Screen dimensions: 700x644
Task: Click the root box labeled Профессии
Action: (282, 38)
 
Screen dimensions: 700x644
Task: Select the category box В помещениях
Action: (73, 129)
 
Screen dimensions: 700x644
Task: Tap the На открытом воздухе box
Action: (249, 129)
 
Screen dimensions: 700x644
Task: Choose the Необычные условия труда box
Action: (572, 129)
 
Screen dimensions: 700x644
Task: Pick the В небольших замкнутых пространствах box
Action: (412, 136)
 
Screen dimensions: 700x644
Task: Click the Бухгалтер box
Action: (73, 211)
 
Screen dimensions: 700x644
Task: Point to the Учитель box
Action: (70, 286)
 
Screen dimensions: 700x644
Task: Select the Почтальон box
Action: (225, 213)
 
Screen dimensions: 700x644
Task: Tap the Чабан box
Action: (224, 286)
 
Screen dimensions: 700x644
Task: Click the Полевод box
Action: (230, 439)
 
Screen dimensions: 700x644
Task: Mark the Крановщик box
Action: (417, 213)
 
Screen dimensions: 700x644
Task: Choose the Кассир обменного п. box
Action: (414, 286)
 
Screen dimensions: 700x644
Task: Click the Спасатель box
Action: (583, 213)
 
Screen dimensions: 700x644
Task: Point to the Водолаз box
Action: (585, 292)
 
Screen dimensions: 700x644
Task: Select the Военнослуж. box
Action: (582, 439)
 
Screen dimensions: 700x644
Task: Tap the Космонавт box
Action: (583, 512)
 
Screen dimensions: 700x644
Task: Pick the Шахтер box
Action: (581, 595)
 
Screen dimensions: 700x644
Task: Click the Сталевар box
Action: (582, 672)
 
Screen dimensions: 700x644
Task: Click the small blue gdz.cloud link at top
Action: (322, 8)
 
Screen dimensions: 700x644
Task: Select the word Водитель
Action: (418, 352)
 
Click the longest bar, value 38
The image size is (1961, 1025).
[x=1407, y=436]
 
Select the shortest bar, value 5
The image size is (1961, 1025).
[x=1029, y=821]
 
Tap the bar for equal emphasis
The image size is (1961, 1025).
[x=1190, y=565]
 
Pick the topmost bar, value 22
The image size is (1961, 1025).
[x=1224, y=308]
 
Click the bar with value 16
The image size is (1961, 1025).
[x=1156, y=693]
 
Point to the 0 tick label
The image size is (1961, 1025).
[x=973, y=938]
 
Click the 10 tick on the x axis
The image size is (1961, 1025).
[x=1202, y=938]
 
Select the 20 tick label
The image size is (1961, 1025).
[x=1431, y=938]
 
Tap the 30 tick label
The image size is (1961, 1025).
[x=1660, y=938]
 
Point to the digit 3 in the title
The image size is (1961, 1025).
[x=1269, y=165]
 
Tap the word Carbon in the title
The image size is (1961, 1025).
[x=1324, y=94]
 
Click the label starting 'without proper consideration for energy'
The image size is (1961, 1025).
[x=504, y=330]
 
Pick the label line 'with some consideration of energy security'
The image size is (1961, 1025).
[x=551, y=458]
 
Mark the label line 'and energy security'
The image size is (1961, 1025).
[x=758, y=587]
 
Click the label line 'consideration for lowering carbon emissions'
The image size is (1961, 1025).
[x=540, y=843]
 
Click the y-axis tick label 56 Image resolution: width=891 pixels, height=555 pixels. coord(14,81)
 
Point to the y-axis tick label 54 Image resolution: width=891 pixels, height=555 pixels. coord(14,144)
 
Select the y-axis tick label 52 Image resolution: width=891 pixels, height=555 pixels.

EXERCISE BRIEF »
Retype all of the material above word for word, keeping every line as it appears.

THE SOLUTION »
Screen dimensions: 700x644
Task: Click the root box labeled Профессии
Action: (282, 38)
 
Screen dimensions: 700x644
Task: Select the category box В помещениях
Action: (73, 129)
 
Screen dimensions: 700x644
Task: Tap the На открытом воздухе box
Action: (249, 129)
 
Screen dimensions: 700x644
Task: Choose the Необычные условия труда box
Action: (572, 129)
 
Screen dimensions: 700x644
Task: Pick the В небольших замкнутых пространствах box
Action: (412, 136)
 
Screen dimensions: 700x644
Task: Click the Бухгалтер box
Action: (73, 211)
 
Screen dimensions: 700x644
Task: Point to the Учитель box
Action: (70, 286)
 
Screen dimensions: 700x644
Task: Select the Почтальон box
Action: (225, 213)
 
Screen dimensions: 700x644
Task: Tap the Чабан box
Action: (224, 286)
 
Screen dimensions: 700x644
Task: Click the Полевод box
Action: (230, 439)
 
Screen dimensions: 700x644
Task: Mark the Крановщик box
Action: (417, 213)
 
Screen dimensions: 700x644
Task: Choose the Кассир обменного п. box
Action: (414, 286)
 
Screen dimensions: 700x644
Task: Click the Спасатель box
Action: (583, 213)
 
Screen dimensions: 700x644
Task: Point to the Водолаз box
Action: (585, 292)
 
Screen dimensions: 700x644
Task: Select the Военнослуж. box
Action: (582, 439)
 
Screen dimensions: 700x644
Task: Tap the Космонавт box
Action: (583, 512)
 
Screen dimensions: 700x644
Task: Pick the Шахтер box
Action: (581, 595)
 
Screen dimensions: 700x644
Task: Click the Сталевар box
Action: (582, 672)
 
Screen dimensions: 700x644
Task: Click the small blue gdz.cloud link at top
Action: (322, 8)
 
Screen dimensions: 700x644
Task: Select the word Водитель
Action: (418, 352)
 
Click the longest bar, value 38
The image size is (1961, 1025).
[x=1407, y=436]
 
Select the shortest bar, value 5
The image size is (1961, 1025).
[x=1029, y=821]
 
Tap the bar for equal emphasis
The image size is (1961, 1025).
[x=1190, y=565]
 
Pick the topmost bar, value 22
The image size is (1961, 1025).
[x=1224, y=308]
 
Click the bar with value 16
The image size is (1961, 1025).
[x=1156, y=693]
 
Point to the 0 tick label
The image size is (1961, 1025).
[x=973, y=938]
 
Click the 10 tick on the x axis
The image size is (1961, 1025).
[x=1202, y=938]
 
Select the 20 tick label
The image size is (1961, 1025).
[x=1431, y=938]
 
Tap the 30 tick label
The image size is (1961, 1025).
[x=1660, y=938]
 
Point to the digit 3 in the title
The image size is (1961, 1025).
[x=1269, y=165]
 
Tap the word Carbon in the title
The image size is (1961, 1025).
[x=1324, y=94]
 
Click the label starting 'without proper consideration for energy'
The image size is (1961, 1025).
[x=504, y=330]
 
Pick the label line 'with some consideration of energy security'
The image size is (1961, 1025).
[x=551, y=458]
 
Mark the label line 'and energy security'
The image size is (1961, 1025).
[x=758, y=587]
 
Click the label line 'consideration for lowering carbon emissions'
The image size is (1961, 1025).
[x=540, y=843]
 
Click the y-axis tick label 56 Image resolution: width=891 pixels, height=555 pixels. coord(14,81)
 
Point to the y-axis tick label 54 Image resolution: width=891 pixels, height=555 pixels. coord(14,144)
 
Select the y-axis tick label 52 Image resolution: width=891 pixels, height=555 pixels.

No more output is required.